■ **WORK ITEM**:
In full and unaltered, output the records below.
★ ★ ★ ★
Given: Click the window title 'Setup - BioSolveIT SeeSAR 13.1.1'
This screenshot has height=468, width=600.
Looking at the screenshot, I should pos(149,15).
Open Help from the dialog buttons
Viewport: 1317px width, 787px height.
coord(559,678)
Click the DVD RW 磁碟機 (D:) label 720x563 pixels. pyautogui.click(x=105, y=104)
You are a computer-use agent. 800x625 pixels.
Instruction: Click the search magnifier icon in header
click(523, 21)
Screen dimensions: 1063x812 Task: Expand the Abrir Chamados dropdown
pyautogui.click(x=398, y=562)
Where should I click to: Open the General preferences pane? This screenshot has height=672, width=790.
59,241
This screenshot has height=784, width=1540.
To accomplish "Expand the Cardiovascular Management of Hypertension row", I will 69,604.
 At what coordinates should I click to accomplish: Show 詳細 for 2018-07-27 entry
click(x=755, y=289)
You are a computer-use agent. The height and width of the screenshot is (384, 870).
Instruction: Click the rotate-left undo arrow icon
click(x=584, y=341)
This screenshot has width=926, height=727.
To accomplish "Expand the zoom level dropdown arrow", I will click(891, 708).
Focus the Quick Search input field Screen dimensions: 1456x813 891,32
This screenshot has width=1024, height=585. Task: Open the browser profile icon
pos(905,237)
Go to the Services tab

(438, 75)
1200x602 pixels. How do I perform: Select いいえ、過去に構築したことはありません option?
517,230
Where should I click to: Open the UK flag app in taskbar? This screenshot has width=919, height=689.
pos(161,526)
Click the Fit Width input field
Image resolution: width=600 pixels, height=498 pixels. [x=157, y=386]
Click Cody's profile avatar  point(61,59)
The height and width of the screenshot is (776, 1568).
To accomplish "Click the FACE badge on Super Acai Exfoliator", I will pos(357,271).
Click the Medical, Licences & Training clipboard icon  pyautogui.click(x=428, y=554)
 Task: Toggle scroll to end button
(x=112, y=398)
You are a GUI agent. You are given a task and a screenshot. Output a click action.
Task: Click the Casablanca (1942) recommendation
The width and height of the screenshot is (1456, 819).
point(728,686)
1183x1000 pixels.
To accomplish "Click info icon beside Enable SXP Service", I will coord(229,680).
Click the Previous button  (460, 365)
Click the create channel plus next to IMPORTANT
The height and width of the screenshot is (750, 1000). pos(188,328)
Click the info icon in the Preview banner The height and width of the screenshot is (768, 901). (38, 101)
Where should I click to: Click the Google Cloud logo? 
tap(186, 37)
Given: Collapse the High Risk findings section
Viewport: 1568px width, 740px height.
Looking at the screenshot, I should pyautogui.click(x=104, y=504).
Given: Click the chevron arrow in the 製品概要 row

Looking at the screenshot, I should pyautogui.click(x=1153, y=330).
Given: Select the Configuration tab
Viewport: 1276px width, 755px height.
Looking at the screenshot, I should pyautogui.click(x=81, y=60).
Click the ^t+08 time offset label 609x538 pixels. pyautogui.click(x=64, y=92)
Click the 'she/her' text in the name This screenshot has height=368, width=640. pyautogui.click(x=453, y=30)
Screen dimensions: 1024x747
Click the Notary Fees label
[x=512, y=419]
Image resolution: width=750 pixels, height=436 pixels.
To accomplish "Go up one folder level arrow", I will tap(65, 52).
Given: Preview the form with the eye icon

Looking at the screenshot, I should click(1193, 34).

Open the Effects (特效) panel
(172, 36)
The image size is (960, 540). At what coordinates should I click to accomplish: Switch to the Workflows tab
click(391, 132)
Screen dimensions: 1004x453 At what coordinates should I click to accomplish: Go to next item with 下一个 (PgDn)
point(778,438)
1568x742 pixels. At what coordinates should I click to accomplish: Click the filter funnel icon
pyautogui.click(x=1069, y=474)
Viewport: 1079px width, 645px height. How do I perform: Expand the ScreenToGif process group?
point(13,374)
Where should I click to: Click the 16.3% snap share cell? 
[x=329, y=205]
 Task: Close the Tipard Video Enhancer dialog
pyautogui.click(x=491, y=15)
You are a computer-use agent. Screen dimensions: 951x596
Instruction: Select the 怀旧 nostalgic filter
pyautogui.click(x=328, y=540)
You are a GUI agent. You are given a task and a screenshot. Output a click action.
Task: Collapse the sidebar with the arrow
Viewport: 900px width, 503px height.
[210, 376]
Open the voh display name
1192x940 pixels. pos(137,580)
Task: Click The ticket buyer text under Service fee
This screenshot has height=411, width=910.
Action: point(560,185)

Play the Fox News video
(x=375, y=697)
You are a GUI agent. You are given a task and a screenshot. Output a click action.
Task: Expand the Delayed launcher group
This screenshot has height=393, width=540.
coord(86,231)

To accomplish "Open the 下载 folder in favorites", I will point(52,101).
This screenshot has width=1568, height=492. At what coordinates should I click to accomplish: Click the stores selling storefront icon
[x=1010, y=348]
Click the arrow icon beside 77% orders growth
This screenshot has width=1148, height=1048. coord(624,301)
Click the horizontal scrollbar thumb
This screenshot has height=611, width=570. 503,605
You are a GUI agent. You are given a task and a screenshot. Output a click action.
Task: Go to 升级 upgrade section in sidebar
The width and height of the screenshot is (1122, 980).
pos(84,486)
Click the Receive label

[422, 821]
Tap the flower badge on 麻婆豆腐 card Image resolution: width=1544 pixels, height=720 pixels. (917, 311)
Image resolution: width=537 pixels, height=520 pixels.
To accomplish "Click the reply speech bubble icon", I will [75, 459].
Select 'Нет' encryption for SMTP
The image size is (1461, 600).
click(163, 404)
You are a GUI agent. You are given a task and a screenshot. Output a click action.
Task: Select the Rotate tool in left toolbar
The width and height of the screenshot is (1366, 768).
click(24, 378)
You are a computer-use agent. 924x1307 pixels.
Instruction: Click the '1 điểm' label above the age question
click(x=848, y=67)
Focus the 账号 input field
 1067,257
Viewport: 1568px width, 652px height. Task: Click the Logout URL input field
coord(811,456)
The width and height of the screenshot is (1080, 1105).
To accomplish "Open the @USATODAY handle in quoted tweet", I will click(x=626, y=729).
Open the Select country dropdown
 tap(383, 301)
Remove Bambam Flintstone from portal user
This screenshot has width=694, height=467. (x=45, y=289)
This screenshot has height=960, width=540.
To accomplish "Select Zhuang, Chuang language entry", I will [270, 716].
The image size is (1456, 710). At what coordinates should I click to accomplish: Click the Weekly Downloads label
★ ★ ★ ★
■ **SOLUTION BELOW**:
Given: Click the window title 'Setup - BioSolveIT SeeSAR 13.1.1'
This screenshot has height=468, width=600.
Looking at the screenshot, I should pos(149,15).
Open Help from the dialog buttons
Viewport: 1317px width, 787px height.
coord(559,678)
Click the DVD RW 磁碟機 (D:) label 720x563 pixels. pyautogui.click(x=105, y=104)
You are a computer-use agent. 800x625 pixels.
Instruction: Click the search magnifier icon in header
click(523, 21)
Screen dimensions: 1063x812 Task: Expand the Abrir Chamados dropdown
pyautogui.click(x=398, y=562)
Where should I click to: Open the General preferences pane? This screenshot has height=672, width=790.
59,241
This screenshot has height=784, width=1540.
To accomplish "Expand the Cardiovascular Management of Hypertension row", I will 69,604.
 At what coordinates should I click to accomplish: Show 詳細 for 2018-07-27 entry
click(x=755, y=289)
You are a computer-use agent. The height and width of the screenshot is (384, 870).
Instruction: Click the rotate-left undo arrow icon
click(x=584, y=341)
This screenshot has width=926, height=727.
To accomplish "Expand the zoom level dropdown arrow", I will click(891, 708).
Focus the Quick Search input field Screen dimensions: 1456x813 891,32
This screenshot has width=1024, height=585. Task: Open the browser profile icon
pos(905,237)
Go to the Services tab

(438, 75)
1200x602 pixels. How do I perform: Select いいえ、過去に構築したことはありません option?
517,230
Where should I click to: Open the UK flag app in taskbar? This screenshot has width=919, height=689.
pos(161,526)
Click the Fit Width input field
Image resolution: width=600 pixels, height=498 pixels. [x=157, y=386]
Click Cody's profile avatar  point(61,59)
The height and width of the screenshot is (776, 1568).
To accomplish "Click the FACE badge on Super Acai Exfoliator", I will pos(357,271).
Click the Medical, Licences & Training clipboard icon  pyautogui.click(x=428, y=554)
 Task: Toggle scroll to end button
(x=112, y=398)
You are a GUI agent. You are given a task and a screenshot. Output a click action.
Task: Click the Casablanca (1942) recommendation
The width and height of the screenshot is (1456, 819).
point(728,686)
1183x1000 pixels.
To accomplish "Click info icon beside Enable SXP Service", I will coord(229,680).
Click the Previous button  (460, 365)
Click the create channel plus next to IMPORTANT
The height and width of the screenshot is (750, 1000). pos(188,328)
Click the info icon in the Preview banner The height and width of the screenshot is (768, 901). (38, 101)
Where should I click to: Click the Google Cloud logo? 
tap(186, 37)
Given: Collapse the High Risk findings section
Viewport: 1568px width, 740px height.
Looking at the screenshot, I should pyautogui.click(x=104, y=504).
Given: Click the chevron arrow in the 製品概要 row

Looking at the screenshot, I should pyautogui.click(x=1153, y=330).
Given: Select the Configuration tab
Viewport: 1276px width, 755px height.
Looking at the screenshot, I should pyautogui.click(x=81, y=60).
Click the ^t+08 time offset label 609x538 pixels. pyautogui.click(x=64, y=92)
Click the 'she/her' text in the name This screenshot has height=368, width=640. pyautogui.click(x=453, y=30)
Screen dimensions: 1024x747
Click the Notary Fees label
[x=512, y=419]
Image resolution: width=750 pixels, height=436 pixels.
To accomplish "Go up one folder level arrow", I will tap(65, 52).
Given: Preview the form with the eye icon

Looking at the screenshot, I should click(1193, 34).

Open the Effects (特效) panel
(172, 36)
The image size is (960, 540). At what coordinates should I click to accomplish: Switch to the Workflows tab
click(391, 132)
Screen dimensions: 1004x453 At what coordinates should I click to accomplish: Go to next item with 下一个 (PgDn)
point(778,438)
1568x742 pixels. At what coordinates should I click to accomplish: Click the filter funnel icon
pyautogui.click(x=1069, y=474)
Viewport: 1079px width, 645px height. How do I perform: Expand the ScreenToGif process group?
point(13,374)
Where should I click to: Click the 16.3% snap share cell? 
[x=329, y=205]
 Task: Close the Tipard Video Enhancer dialog
pyautogui.click(x=491, y=15)
You are a computer-use agent. Screen dimensions: 951x596
Instruction: Select the 怀旧 nostalgic filter
pyautogui.click(x=328, y=540)
You are a GUI agent. You are given a task and a screenshot. Output a click action.
Task: Collapse the sidebar with the arrow
Viewport: 900px width, 503px height.
[210, 376]
Open the voh display name
1192x940 pixels. pos(137,580)
Task: Click The ticket buyer text under Service fee
This screenshot has height=411, width=910.
Action: point(560,185)

Play the Fox News video
(x=375, y=697)
You are a GUI agent. You are given a task and a screenshot. Output a click action.
Task: Expand the Delayed launcher group
This screenshot has height=393, width=540.
coord(86,231)

To accomplish "Open the 下载 folder in favorites", I will point(52,101).
This screenshot has width=1568, height=492. At what coordinates should I click to accomplish: Click the stores selling storefront icon
[x=1010, y=348]
Click the arrow icon beside 77% orders growth
This screenshot has width=1148, height=1048. coord(624,301)
Click the horizontal scrollbar thumb
This screenshot has height=611, width=570. 503,605
You are a GUI agent. You are given a task and a screenshot. Output a click action.
Task: Go to 升级 upgrade section in sidebar
The width and height of the screenshot is (1122, 980).
pos(84,486)
Click the Receive label

[422, 821]
Tap the flower badge on 麻婆豆腐 card Image resolution: width=1544 pixels, height=720 pixels. (917, 311)
Image resolution: width=537 pixels, height=520 pixels.
To accomplish "Click the reply speech bubble icon", I will [75, 459].
Select 'Нет' encryption for SMTP
The image size is (1461, 600).
click(163, 404)
You are a GUI agent. You are given a task and a screenshot. Output a click action.
Task: Select the Rotate tool in left toolbar
The width and height of the screenshot is (1366, 768).
click(24, 378)
You are a computer-use agent. 924x1307 pixels.
Instruction: Click the '1 điểm' label above the age question
click(x=848, y=67)
Focus the 账号 input field
 1067,257
Viewport: 1568px width, 652px height. Task: Click the Logout URL input field
coord(811,456)
The width and height of the screenshot is (1080, 1105).
To accomplish "Open the @USATODAY handle in quoted tweet", I will click(x=626, y=729).
Open the Select country dropdown
 tap(383, 301)
Remove Bambam Flintstone from portal user
This screenshot has width=694, height=467. (x=45, y=289)
This screenshot has height=960, width=540.
To accomplish "Select Zhuang, Chuang language entry", I will [270, 716].
The image size is (1456, 710). At what coordinates should I click to accomplish: Click the Weekly Downloads label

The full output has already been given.